• [PROMPT]:
Below are some entries. Repeat exactly the lines from the one with "Identify the click" through the one with "版权声明 (48, 1833)", and only those.

• [DATA RECORDS]:
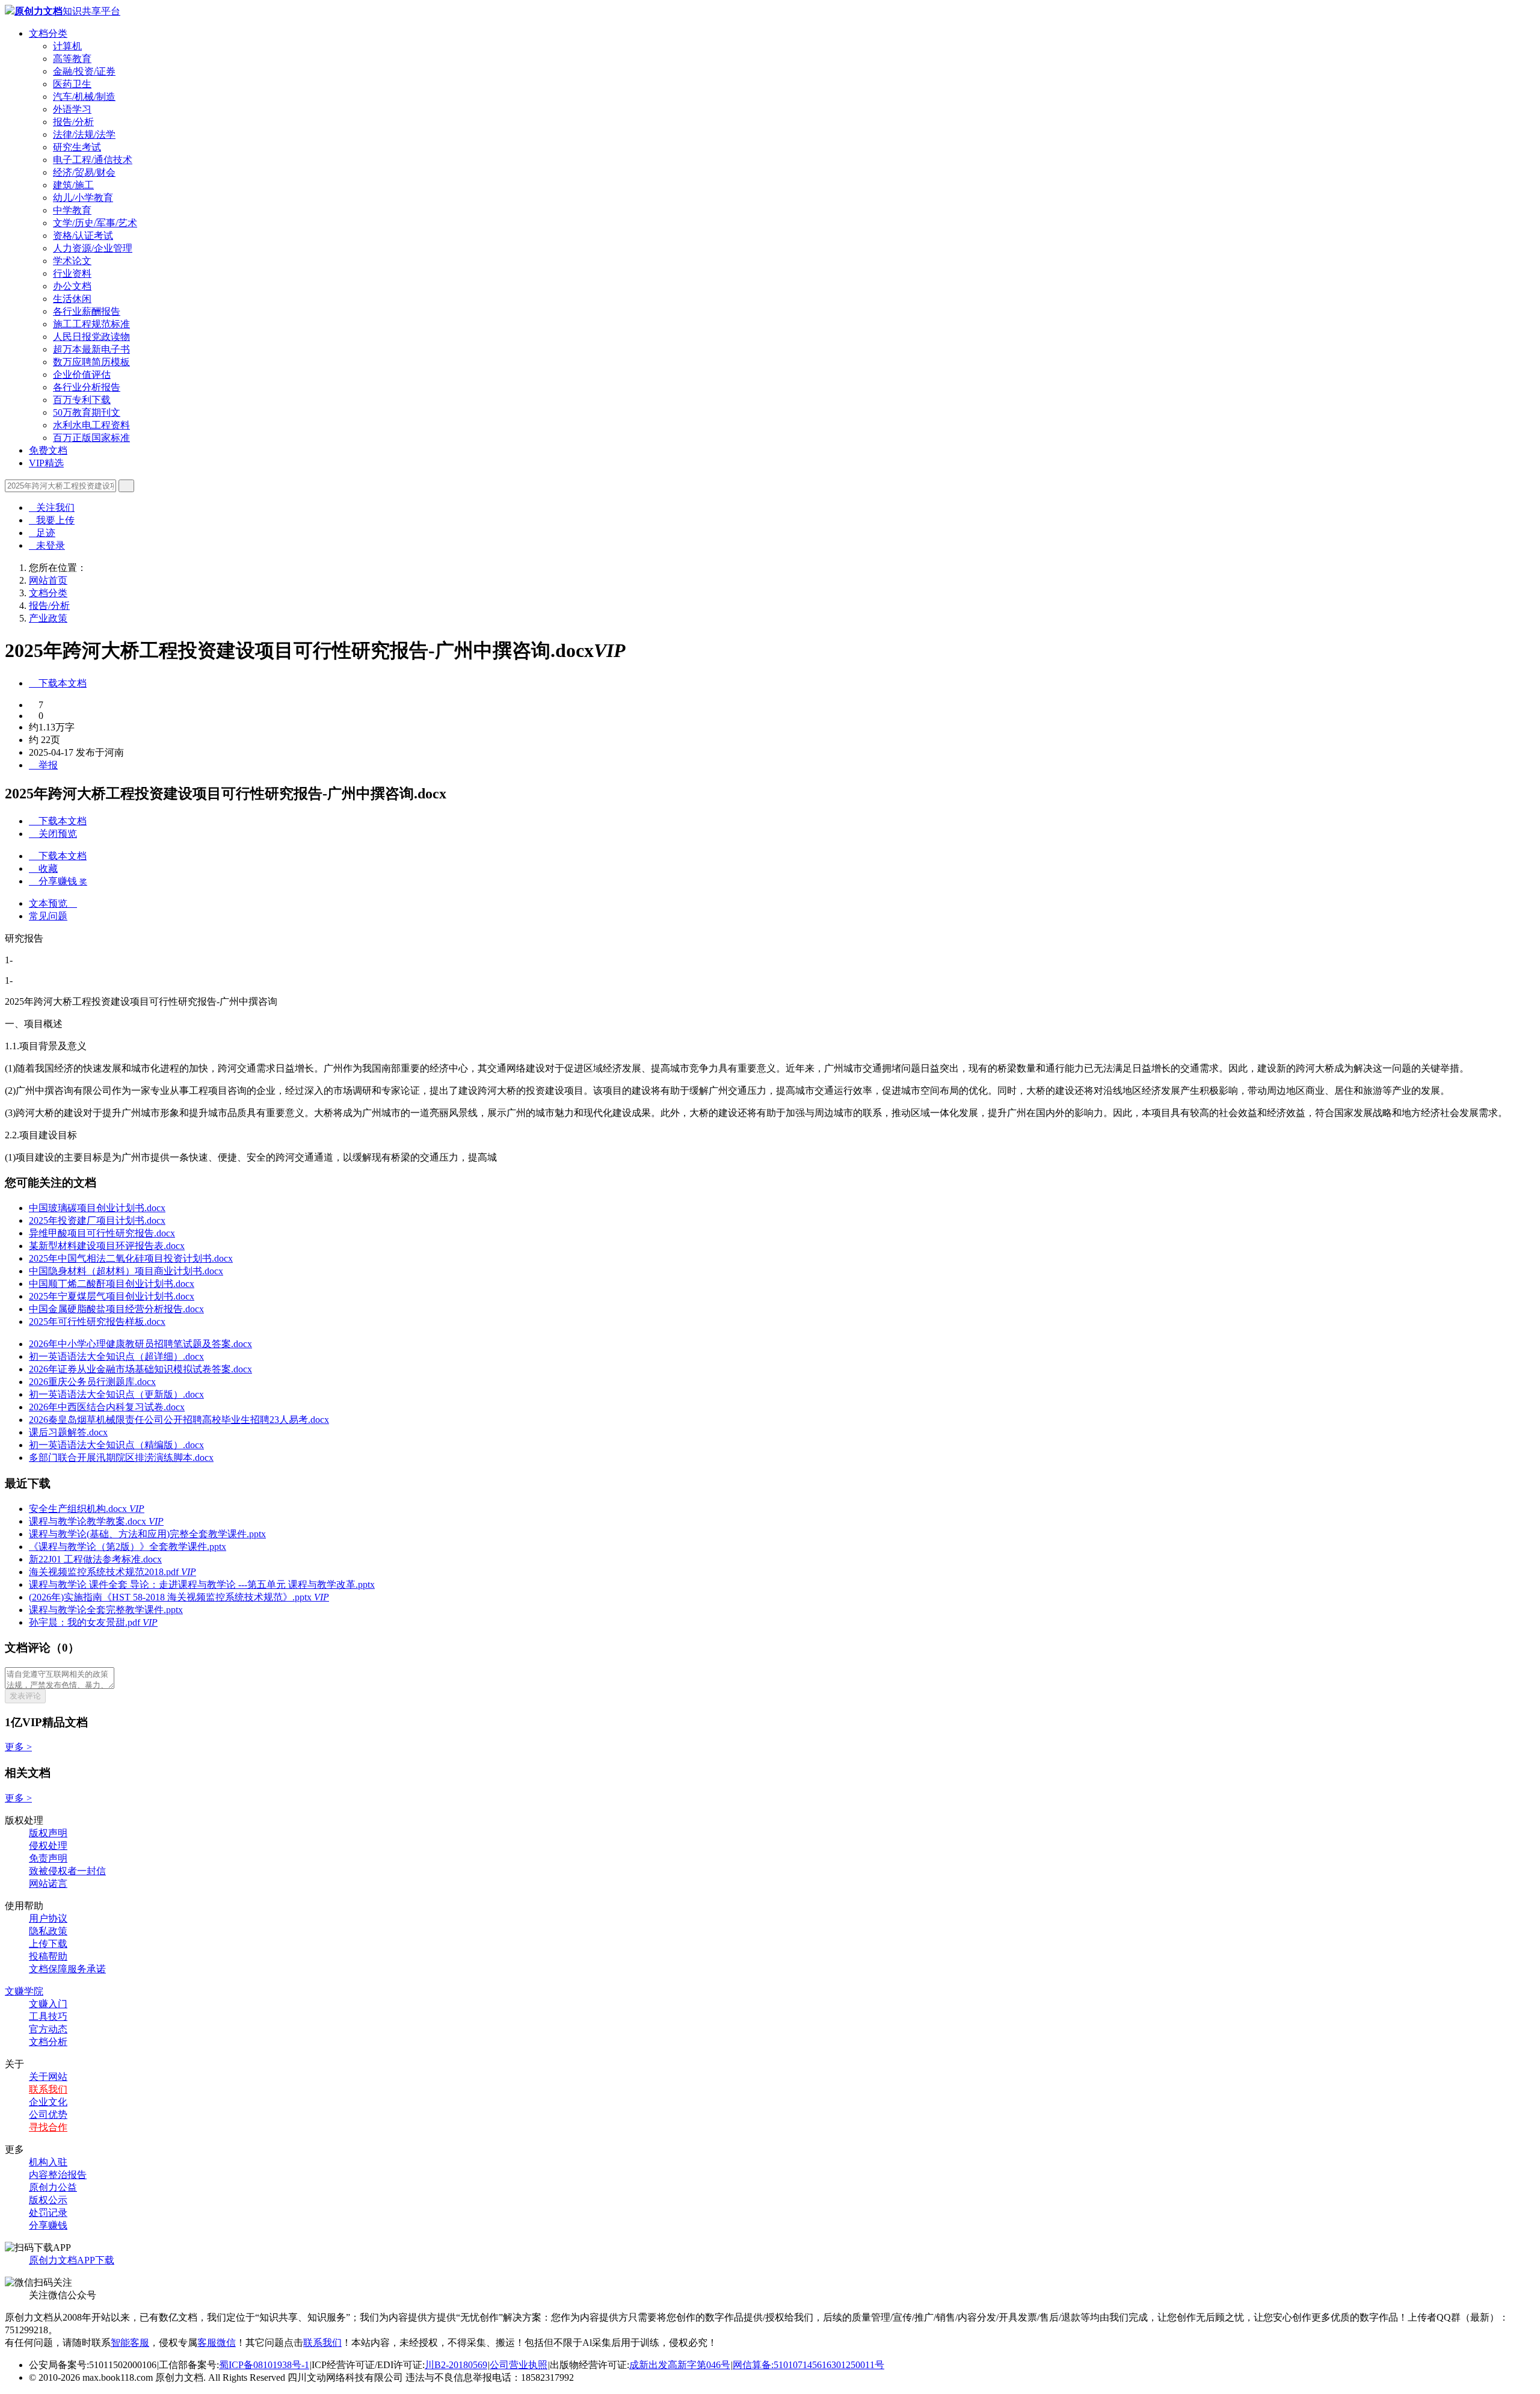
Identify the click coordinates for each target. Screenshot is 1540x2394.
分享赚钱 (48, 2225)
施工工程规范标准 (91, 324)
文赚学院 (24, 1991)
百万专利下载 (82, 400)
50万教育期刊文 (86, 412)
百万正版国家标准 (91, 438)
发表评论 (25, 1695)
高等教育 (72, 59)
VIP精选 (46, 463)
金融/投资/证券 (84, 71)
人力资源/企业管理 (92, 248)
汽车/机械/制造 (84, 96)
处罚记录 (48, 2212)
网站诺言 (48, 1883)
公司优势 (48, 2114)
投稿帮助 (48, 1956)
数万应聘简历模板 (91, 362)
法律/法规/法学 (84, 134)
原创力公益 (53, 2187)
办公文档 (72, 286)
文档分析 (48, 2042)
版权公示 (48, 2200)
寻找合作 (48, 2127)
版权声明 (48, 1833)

---

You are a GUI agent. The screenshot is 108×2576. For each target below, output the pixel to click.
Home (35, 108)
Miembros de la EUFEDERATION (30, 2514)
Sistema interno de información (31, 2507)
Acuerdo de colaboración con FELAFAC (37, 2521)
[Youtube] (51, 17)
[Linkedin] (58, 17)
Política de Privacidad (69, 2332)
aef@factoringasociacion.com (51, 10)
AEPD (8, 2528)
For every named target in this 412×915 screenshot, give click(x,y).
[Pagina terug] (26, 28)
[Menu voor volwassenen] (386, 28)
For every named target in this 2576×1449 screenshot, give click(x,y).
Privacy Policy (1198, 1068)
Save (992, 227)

==

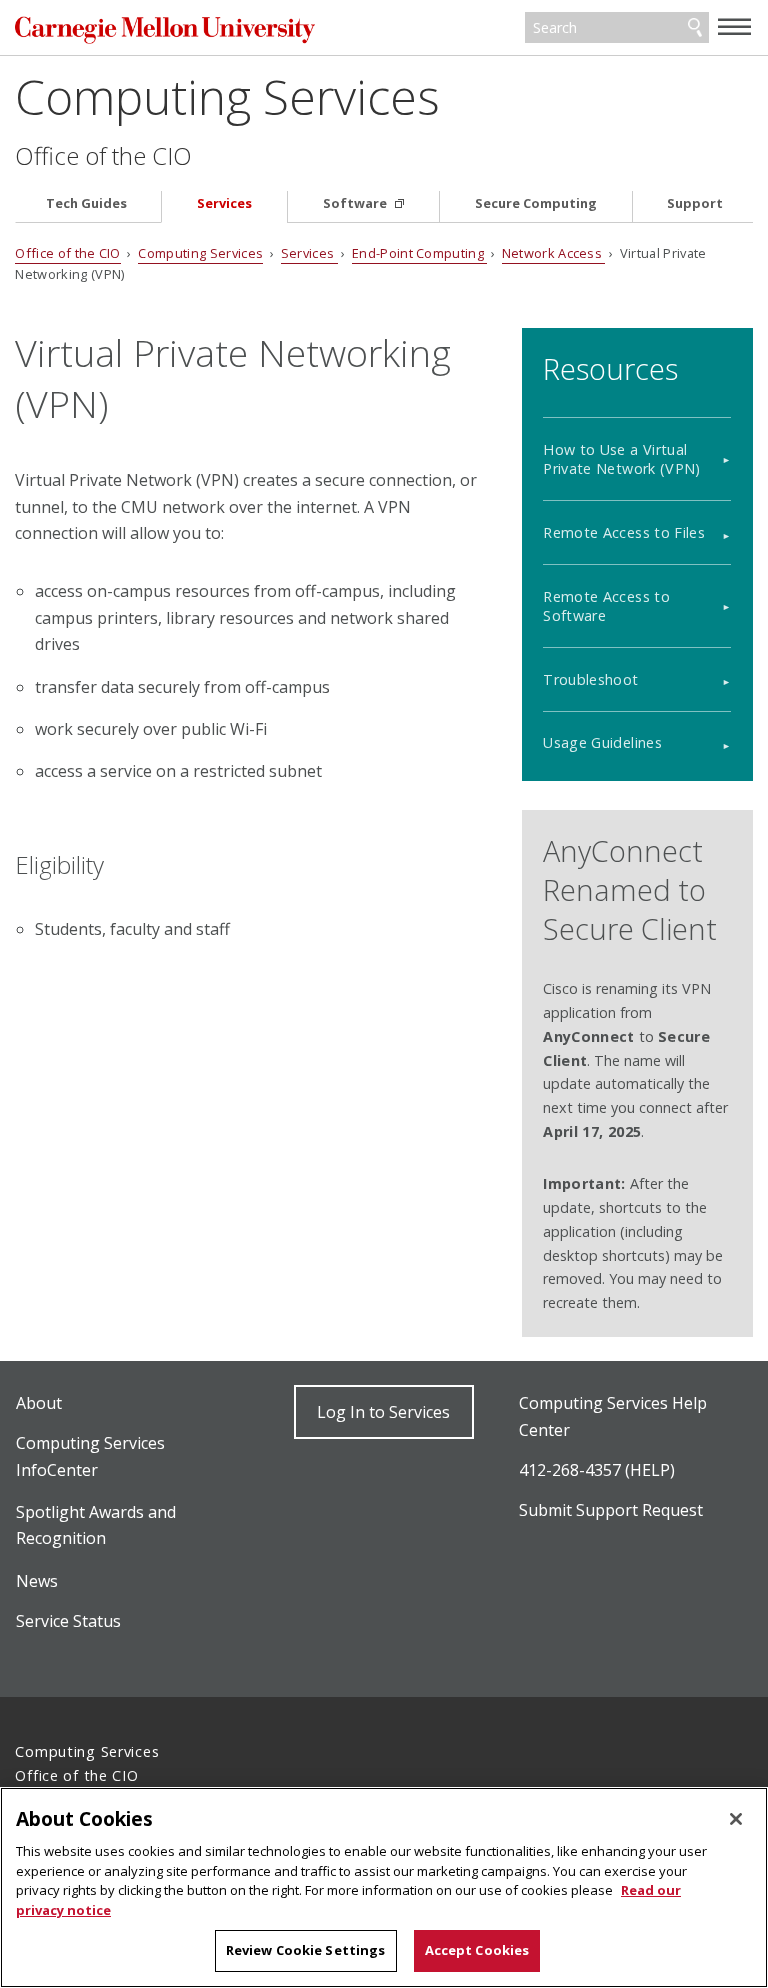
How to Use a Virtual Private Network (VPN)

• [RESULT]:
Identify the click coordinates for each target. Screenshot is 1540x2394.
分享赚钱 (48, 2225)
施工工程规范标准 (91, 324)
文赚学院 (24, 1991)
百万专利下载 (82, 400)
50万教育期刊文 (86, 412)
百万正版国家标准 (91, 438)
发表评论 (25, 1695)
高等教育 (72, 59)
VIP精选 (46, 463)
金融/投资/证券 (84, 71)
人力资源/企业管理 (92, 248)
汽车/机械/制造 (84, 96)
处罚记录 (48, 2212)
网站诺言 (48, 1883)
公司优势 (48, 2114)
投稿帮助 (48, 1956)
数万应聘简历模板 (91, 362)
法律/法规/法学 (84, 134)
原创力公益 (53, 2187)
办公文档 (72, 286)
文档分析 (48, 2042)
版权公示 (48, 2200)
寻找合作 (48, 2127)
版权声明 (48, 1833)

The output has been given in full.